Close×

The University of South Australia has developed a diagnostic and response solution to workplace bullying, following a study which indicated that Australian workplaces are home to some of the worst workplace bullying in the developed world. 

Compared to 31 other European countries Australia ranked sixth highest in the study. 

Around 10% of Australian employees admit to being bullied at work, however it is suspected that this number is much higher as workplace bullying often goes unreported. 

In response to these findings, the University of South Australia developed a solution to the problem by analysing 342 documented complaints filed with SafeWork SA. 

Lead researcher associate professor Michelle Tuckey said that workplace bullying is often the result of the workplace's culture. 

"Workplace bullying is often mistaken as a problem between staff members, an interpersonal problem, when evidence shows it’s really a reflection of how the organisation functions.

"It’s a cultural issue, a systems issue – if you have a healthy culture and healthy systems, then you don't get a lot of bullying, but if you don't have that culture and those systems, bullying is more common," she said. 

Following the analysis, Professor Tuckey and her team found that to address the issue, it needed to be treated in the same way any other workplace health and safety issue would be.

"We're taking a safety risk management framework and treating bullying as a work health and safety hazard, following the normal risk management approach, which is to identify hazards, assess the level of risk, implement risk controls, and then monitor and evaluate.

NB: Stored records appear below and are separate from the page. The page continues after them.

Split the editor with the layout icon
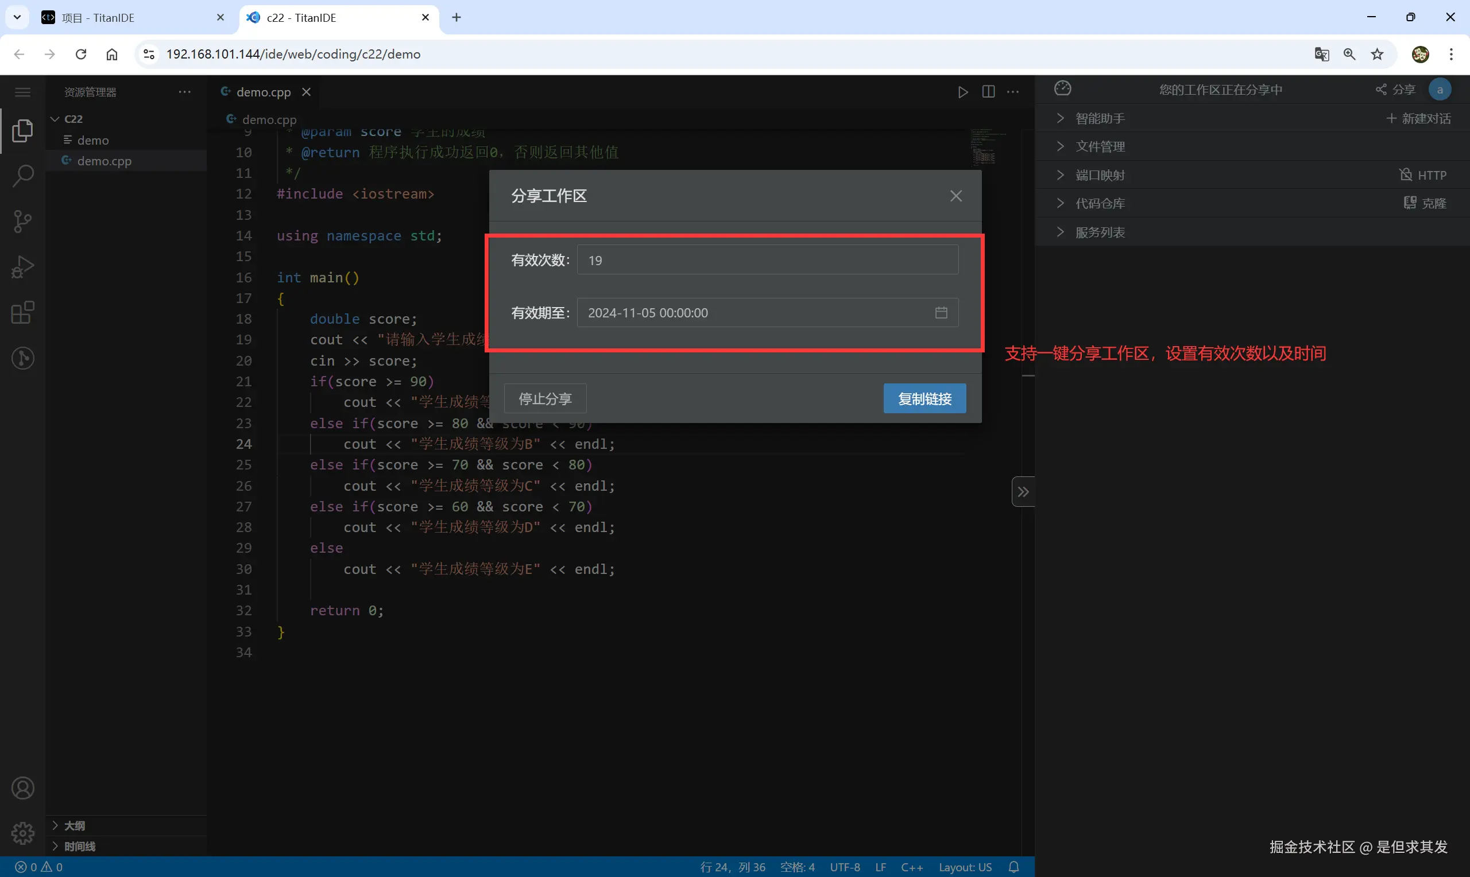 pos(988,92)
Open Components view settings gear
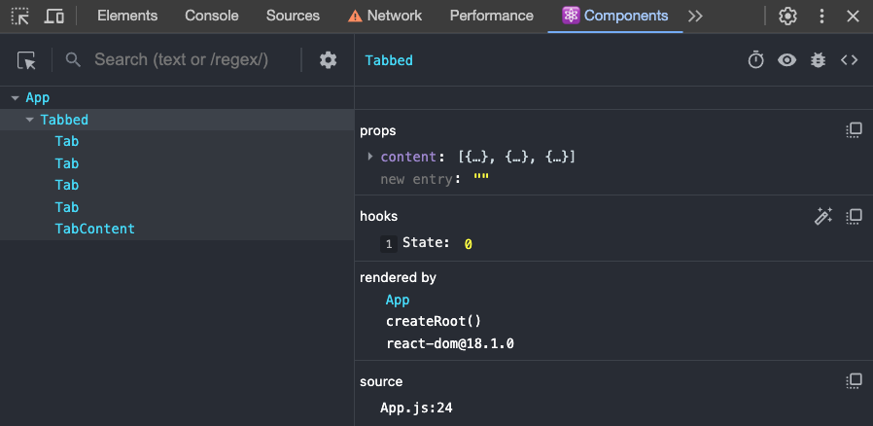 [x=328, y=60]
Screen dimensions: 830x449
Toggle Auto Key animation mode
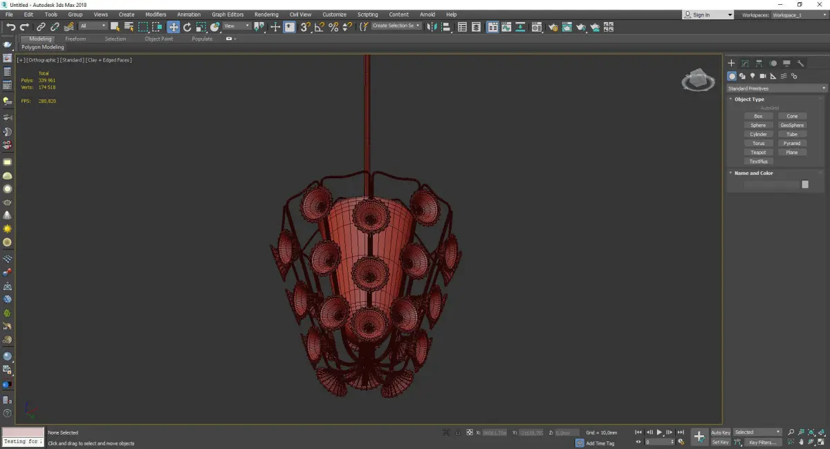pos(720,432)
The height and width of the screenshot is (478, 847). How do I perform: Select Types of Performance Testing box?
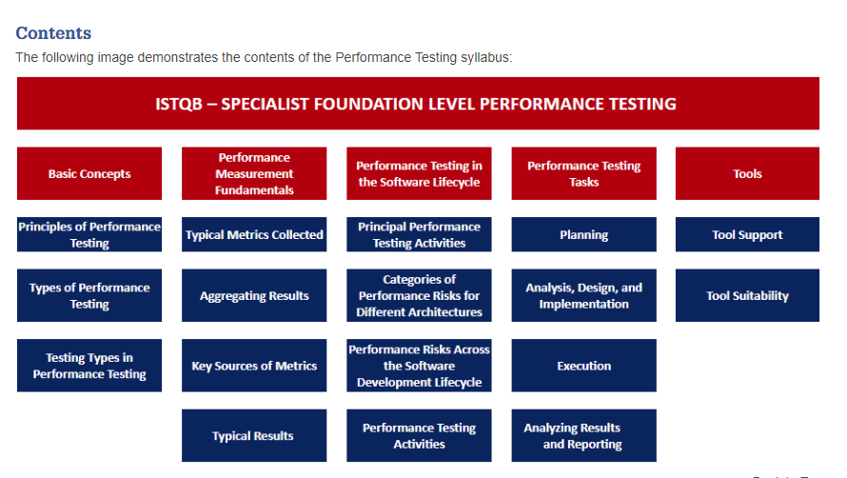pos(89,295)
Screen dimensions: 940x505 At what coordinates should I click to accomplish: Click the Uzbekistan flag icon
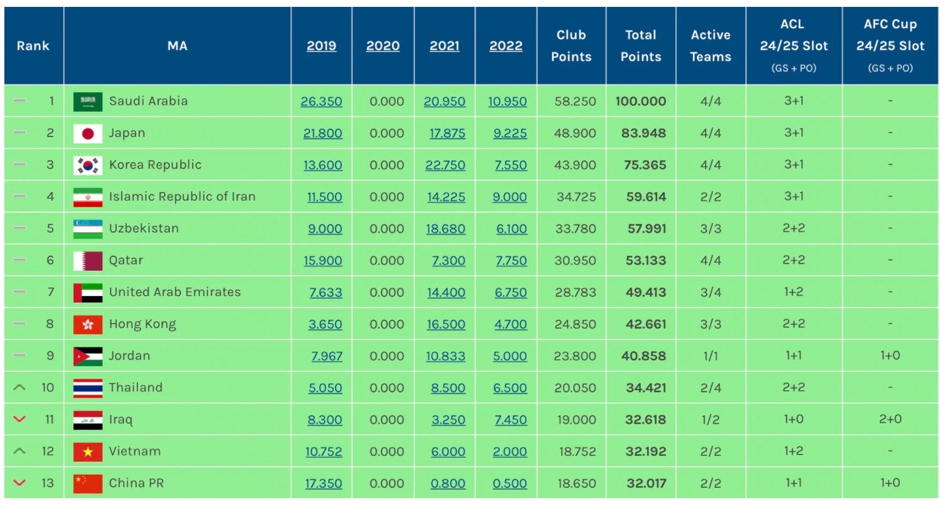click(88, 229)
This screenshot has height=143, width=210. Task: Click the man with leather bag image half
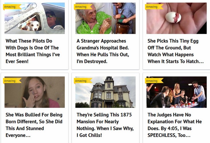pyautogui.click(x=124, y=18)
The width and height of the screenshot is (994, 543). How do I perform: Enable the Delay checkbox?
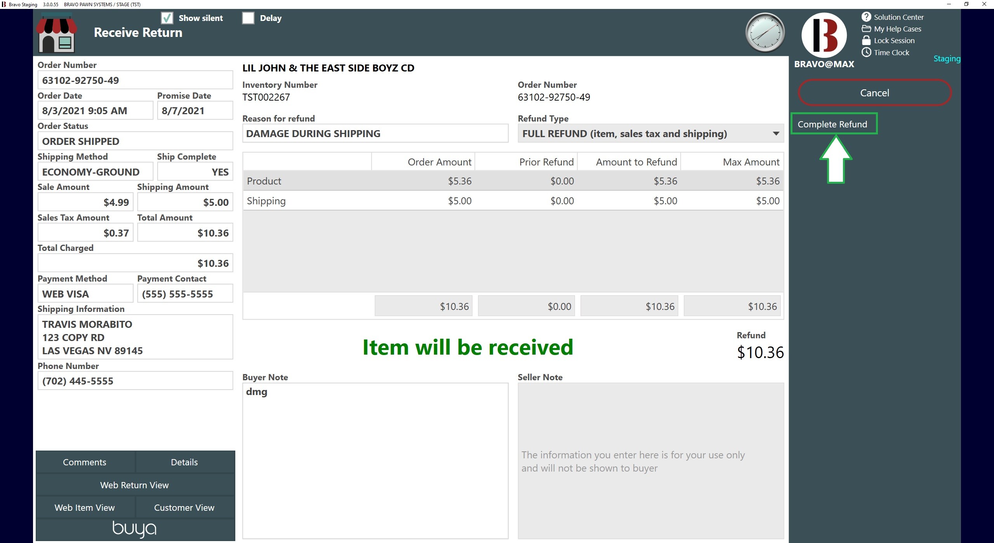[248, 18]
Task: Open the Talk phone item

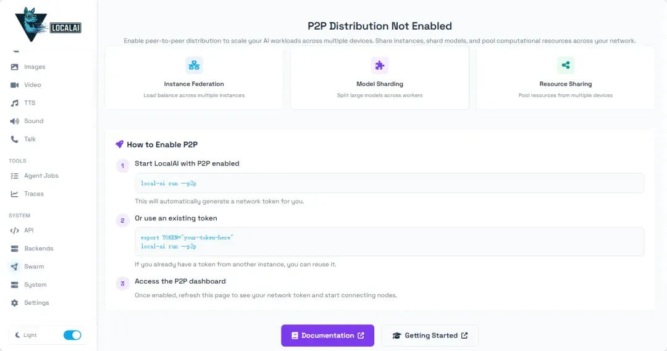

"We analysed about 5500 pages of information to learn what's going on in the culture and the work systems when people feel mistreated.

"Then we turned that into a survey-based measurement tool with 10 different domains used to deliver a score predictive of a broad range of work health and safety outcomes, including exposure to bullying.

"The diagnostic tool shows an organisation where they should focus their efforts and prioritise their resources. 

"Many organisations already have policies, training and complaint systems in place; our tool complements those structures to prevent bullying behaviour," she said. 

Workplace bullying is estimated to cost Australia $36 billion per annum.